**What this task involves:** Copy the records below without altering a single word.

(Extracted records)
Content starts

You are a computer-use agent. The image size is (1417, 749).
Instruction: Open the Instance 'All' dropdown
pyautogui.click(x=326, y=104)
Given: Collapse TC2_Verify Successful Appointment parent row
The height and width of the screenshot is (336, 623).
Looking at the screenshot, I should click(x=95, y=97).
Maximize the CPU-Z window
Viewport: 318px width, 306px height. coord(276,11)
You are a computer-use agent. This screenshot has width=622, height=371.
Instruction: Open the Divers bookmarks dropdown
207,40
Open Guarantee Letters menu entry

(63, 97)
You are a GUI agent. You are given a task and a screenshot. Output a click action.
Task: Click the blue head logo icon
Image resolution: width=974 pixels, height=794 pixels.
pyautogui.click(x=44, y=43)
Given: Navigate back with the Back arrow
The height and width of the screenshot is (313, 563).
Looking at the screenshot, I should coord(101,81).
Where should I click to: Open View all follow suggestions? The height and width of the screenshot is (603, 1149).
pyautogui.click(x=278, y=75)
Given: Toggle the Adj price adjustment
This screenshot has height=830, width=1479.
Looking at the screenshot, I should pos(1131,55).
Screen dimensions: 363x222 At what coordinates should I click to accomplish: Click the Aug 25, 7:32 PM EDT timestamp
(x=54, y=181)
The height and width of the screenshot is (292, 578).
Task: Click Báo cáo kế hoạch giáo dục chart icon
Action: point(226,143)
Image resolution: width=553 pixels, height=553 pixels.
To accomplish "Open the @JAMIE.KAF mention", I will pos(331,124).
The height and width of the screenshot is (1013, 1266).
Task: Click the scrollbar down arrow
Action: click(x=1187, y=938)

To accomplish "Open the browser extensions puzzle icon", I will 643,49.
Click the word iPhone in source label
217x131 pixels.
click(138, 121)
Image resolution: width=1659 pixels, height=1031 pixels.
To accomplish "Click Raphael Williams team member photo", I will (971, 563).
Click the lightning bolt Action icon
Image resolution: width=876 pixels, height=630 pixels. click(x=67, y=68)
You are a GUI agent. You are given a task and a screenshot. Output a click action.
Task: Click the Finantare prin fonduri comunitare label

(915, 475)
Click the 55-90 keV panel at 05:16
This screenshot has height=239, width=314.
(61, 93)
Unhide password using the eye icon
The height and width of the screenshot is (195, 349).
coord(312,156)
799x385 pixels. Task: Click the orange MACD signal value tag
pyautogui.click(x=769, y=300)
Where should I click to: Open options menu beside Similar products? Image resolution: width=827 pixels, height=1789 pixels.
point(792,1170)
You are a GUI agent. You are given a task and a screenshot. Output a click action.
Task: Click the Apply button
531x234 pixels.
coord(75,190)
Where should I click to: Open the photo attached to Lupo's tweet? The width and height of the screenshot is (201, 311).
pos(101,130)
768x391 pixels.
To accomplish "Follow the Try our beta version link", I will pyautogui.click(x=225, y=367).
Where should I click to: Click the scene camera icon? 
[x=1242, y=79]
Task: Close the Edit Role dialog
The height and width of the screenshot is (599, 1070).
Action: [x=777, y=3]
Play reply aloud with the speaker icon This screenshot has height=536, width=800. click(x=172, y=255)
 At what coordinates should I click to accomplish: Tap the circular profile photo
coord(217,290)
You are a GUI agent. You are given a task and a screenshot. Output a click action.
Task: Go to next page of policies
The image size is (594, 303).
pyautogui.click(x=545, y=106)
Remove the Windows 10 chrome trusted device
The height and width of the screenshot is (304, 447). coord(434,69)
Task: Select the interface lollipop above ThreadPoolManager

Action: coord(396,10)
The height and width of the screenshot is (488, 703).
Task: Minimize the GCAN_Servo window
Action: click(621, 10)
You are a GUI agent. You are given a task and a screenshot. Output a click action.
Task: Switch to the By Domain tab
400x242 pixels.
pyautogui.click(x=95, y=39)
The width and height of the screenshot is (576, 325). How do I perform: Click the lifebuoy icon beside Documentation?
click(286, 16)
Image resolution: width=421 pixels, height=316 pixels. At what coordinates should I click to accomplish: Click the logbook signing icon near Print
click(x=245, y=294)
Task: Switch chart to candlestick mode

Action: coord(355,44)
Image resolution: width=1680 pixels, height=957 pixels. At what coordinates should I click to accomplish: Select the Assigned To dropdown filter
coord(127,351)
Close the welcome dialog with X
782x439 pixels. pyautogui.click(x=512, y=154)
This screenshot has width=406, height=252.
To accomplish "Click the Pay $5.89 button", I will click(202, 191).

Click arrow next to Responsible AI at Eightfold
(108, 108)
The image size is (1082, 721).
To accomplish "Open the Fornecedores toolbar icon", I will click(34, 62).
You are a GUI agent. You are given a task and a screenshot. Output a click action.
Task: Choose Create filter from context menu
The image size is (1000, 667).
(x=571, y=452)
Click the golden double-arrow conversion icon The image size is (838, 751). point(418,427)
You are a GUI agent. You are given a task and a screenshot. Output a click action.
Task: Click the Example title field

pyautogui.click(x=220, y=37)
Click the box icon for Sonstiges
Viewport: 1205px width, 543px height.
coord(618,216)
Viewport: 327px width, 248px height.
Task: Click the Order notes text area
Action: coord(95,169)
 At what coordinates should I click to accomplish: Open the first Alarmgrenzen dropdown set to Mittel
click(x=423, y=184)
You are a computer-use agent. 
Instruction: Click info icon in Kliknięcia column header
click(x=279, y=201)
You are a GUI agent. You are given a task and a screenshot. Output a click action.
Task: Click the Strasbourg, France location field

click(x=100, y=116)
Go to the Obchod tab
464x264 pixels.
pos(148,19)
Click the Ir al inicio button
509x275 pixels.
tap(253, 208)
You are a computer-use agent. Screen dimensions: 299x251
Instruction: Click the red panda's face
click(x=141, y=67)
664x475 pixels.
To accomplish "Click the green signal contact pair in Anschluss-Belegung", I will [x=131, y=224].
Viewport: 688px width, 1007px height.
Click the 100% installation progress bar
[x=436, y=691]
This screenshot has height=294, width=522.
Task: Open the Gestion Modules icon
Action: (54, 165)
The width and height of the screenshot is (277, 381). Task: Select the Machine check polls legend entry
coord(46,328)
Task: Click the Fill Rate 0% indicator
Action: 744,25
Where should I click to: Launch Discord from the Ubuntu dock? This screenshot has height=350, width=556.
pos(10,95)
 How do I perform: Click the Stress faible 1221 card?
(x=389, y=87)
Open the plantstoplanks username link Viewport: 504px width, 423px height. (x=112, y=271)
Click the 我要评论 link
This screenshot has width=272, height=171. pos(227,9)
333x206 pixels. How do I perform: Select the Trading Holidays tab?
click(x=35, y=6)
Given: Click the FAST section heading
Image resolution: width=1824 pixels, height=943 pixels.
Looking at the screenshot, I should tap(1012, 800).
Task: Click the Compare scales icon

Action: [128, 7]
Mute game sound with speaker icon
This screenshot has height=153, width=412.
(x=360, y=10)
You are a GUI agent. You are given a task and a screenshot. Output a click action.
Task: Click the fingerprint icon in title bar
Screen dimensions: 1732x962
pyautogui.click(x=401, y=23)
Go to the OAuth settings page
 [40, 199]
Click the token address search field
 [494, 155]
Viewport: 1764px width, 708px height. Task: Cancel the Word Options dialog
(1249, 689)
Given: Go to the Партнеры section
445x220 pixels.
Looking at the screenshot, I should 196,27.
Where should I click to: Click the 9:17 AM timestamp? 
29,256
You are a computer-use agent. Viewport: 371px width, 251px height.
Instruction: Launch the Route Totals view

Content ends

**Answer to the exercise:**
You are a computer-use agent. The image size is (1417, 749).
Instruction: Open the Instance 'All' dropdown
pyautogui.click(x=326, y=104)
Given: Collapse TC2_Verify Successful Appointment parent row
The height and width of the screenshot is (336, 623).
Looking at the screenshot, I should click(x=95, y=97).
Maximize the CPU-Z window
Viewport: 318px width, 306px height. coord(276,11)
You are a computer-use agent. This screenshot has width=622, height=371.
Instruction: Open the Divers bookmarks dropdown
207,40
Open Guarantee Letters menu entry

(63, 97)
You are a GUI agent. You are given a task and a screenshot. Output a click action.
Task: Click the blue head logo icon
Image resolution: width=974 pixels, height=794 pixels.
pyautogui.click(x=44, y=43)
Given: Navigate back with the Back arrow
The height and width of the screenshot is (313, 563).
Looking at the screenshot, I should coord(101,81).
Where should I click to: Open View all follow suggestions? The height and width of the screenshot is (603, 1149).
pyautogui.click(x=278, y=75)
Given: Toggle the Adj price adjustment
This screenshot has height=830, width=1479.
Looking at the screenshot, I should pos(1131,55).
Screen dimensions: 363x222 At what coordinates should I click to accomplish: Click the Aug 25, 7:32 PM EDT timestamp
(x=54, y=181)
The height and width of the screenshot is (292, 578).
Task: Click Báo cáo kế hoạch giáo dục chart icon
Action: point(226,143)
Image resolution: width=553 pixels, height=553 pixels.
To accomplish "Open the @JAMIE.KAF mention", I will pos(331,124).
The height and width of the screenshot is (1013, 1266).
Task: Click the scrollbar down arrow
Action: click(x=1187, y=938)

To accomplish "Open the browser extensions puzzle icon", I will 643,49.
Click the word iPhone in source label
217x131 pixels.
click(138, 121)
Image resolution: width=1659 pixels, height=1031 pixels.
To accomplish "Click Raphael Williams team member photo", I will (971, 563).
Click the lightning bolt Action icon
Image resolution: width=876 pixels, height=630 pixels. click(x=67, y=68)
You are a GUI agent. You are given a task and a screenshot. Output a click action.
Task: Click the Finantare prin fonduri comunitare label

(915, 475)
Click the 55-90 keV panel at 05:16
This screenshot has height=239, width=314.
(61, 93)
Unhide password using the eye icon
The height and width of the screenshot is (195, 349).
coord(312,156)
799x385 pixels. Task: Click the orange MACD signal value tag
pyautogui.click(x=769, y=300)
Where should I click to: Open options menu beside Similar products? Image resolution: width=827 pixels, height=1789 pixels.
point(792,1170)
You are a GUI agent. You are given a task and a screenshot. Output a click action.
Task: Click the Apply button
531x234 pixels.
coord(75,190)
Where should I click to: Open the photo attached to Lupo's tweet? The width and height of the screenshot is (201, 311).
pos(101,130)
768x391 pixels.
To accomplish "Follow the Try our beta version link", I will pyautogui.click(x=225, y=367).
Where should I click to: Click the scene camera icon? 
[x=1242, y=79]
Task: Close the Edit Role dialog
The height and width of the screenshot is (599, 1070).
Action: [x=777, y=3]
Play reply aloud with the speaker icon This screenshot has height=536, width=800. click(x=172, y=255)
 At what coordinates should I click to accomplish: Tap the circular profile photo
coord(217,290)
You are a GUI agent. You are given a task and a screenshot. Output a click action.
Task: Go to next page of policies
The image size is (594, 303).
pyautogui.click(x=545, y=106)
Remove the Windows 10 chrome trusted device
The height and width of the screenshot is (304, 447). coord(434,69)
Task: Select the interface lollipop above ThreadPoolManager

Action: coord(396,10)
The height and width of the screenshot is (488, 703).
Task: Minimize the GCAN_Servo window
Action: click(621, 10)
You are a GUI agent. You are given a task and a screenshot. Output a click action.
Task: Switch to the By Domain tab
400x242 pixels.
pyautogui.click(x=95, y=39)
The width and height of the screenshot is (576, 325). How do I perform: Click the lifebuoy icon beside Documentation?
click(286, 16)
Image resolution: width=421 pixels, height=316 pixels. At what coordinates should I click to accomplish: Click the logbook signing icon near Print
click(x=245, y=294)
Task: Switch chart to candlestick mode

Action: coord(355,44)
Image resolution: width=1680 pixels, height=957 pixels. At what coordinates should I click to accomplish: Select the Assigned To dropdown filter
coord(127,351)
Close the welcome dialog with X
782x439 pixels. pyautogui.click(x=512, y=154)
This screenshot has width=406, height=252.
To accomplish "Click the Pay $5.89 button", I will click(202, 191).

Click arrow next to Responsible AI at Eightfold
(108, 108)
The image size is (1082, 721).
To accomplish "Open the Fornecedores toolbar icon", I will click(34, 62).
You are a GUI agent. You are given a task and a screenshot. Output a click action.
Task: Choose Create filter from context menu
The image size is (1000, 667).
(x=571, y=452)
Click the golden double-arrow conversion icon The image size is (838, 751). point(418,427)
You are a GUI agent. You are given a task and a screenshot. Output a click action.
Task: Click the Example title field

pyautogui.click(x=220, y=37)
Click the box icon for Sonstiges
Viewport: 1205px width, 543px height.
coord(618,216)
Viewport: 327px width, 248px height.
Task: Click the Order notes text area
Action: coord(95,169)
 At what coordinates should I click to accomplish: Open the first Alarmgrenzen dropdown set to Mittel
click(x=423, y=184)
You are a computer-use agent. 
Instruction: Click info icon in Kliknięcia column header
click(x=279, y=201)
You are a GUI agent. You are given a task and a screenshot. Output a click action.
Task: Click the Strasbourg, France location field

click(x=100, y=116)
Go to the Obchod tab
464x264 pixels.
pos(148,19)
Click the Ir al inicio button
509x275 pixels.
tap(253, 208)
You are a computer-use agent. Screen dimensions: 299x251
Instruction: Click the red panda's face
click(x=141, y=67)
664x475 pixels.
To accomplish "Click the green signal contact pair in Anschluss-Belegung", I will [x=131, y=224].
Viewport: 688px width, 1007px height.
Click the 100% installation progress bar
[x=436, y=691]
This screenshot has height=294, width=522.
Task: Open the Gestion Modules icon
Action: (54, 165)
The width and height of the screenshot is (277, 381). Task: Select the Machine check polls legend entry
coord(46,328)
Task: Click the Fill Rate 0% indicator
Action: 744,25
Where should I click to: Launch Discord from the Ubuntu dock? This screenshot has height=350, width=556.
pos(10,95)
 How do I perform: Click the Stress faible 1221 card?
(x=389, y=87)
Open the plantstoplanks username link Viewport: 504px width, 423px height. (x=112, y=271)
Click the 我要评论 link
This screenshot has width=272, height=171. pos(227,9)
333x206 pixels. How do I perform: Select the Trading Holidays tab?
click(x=35, y=6)
Given: Click the FAST section heading
Image resolution: width=1824 pixels, height=943 pixels.
Looking at the screenshot, I should tap(1012, 800).
Task: Click the Compare scales icon

Action: [128, 7]
Mute game sound with speaker icon
This screenshot has height=153, width=412.
(x=360, y=10)
You are a GUI agent. You are given a task and a screenshot. Output a click action.
Task: Click the fingerprint icon in title bar
Screen dimensions: 1732x962
pyautogui.click(x=401, y=23)
Go to the OAuth settings page
 [40, 199]
Click the token address search field
 [494, 155]
Viewport: 1764px width, 708px height. Task: Cancel the Word Options dialog
(1249, 689)
Given: Go to the Партнеры section
445x220 pixels.
Looking at the screenshot, I should 196,27.
Where should I click to: Click the 9:17 AM timestamp? 
29,256
You are a computer-use agent. Viewport: 371px width, 251px height.
Instruction: Launch the Route Totals view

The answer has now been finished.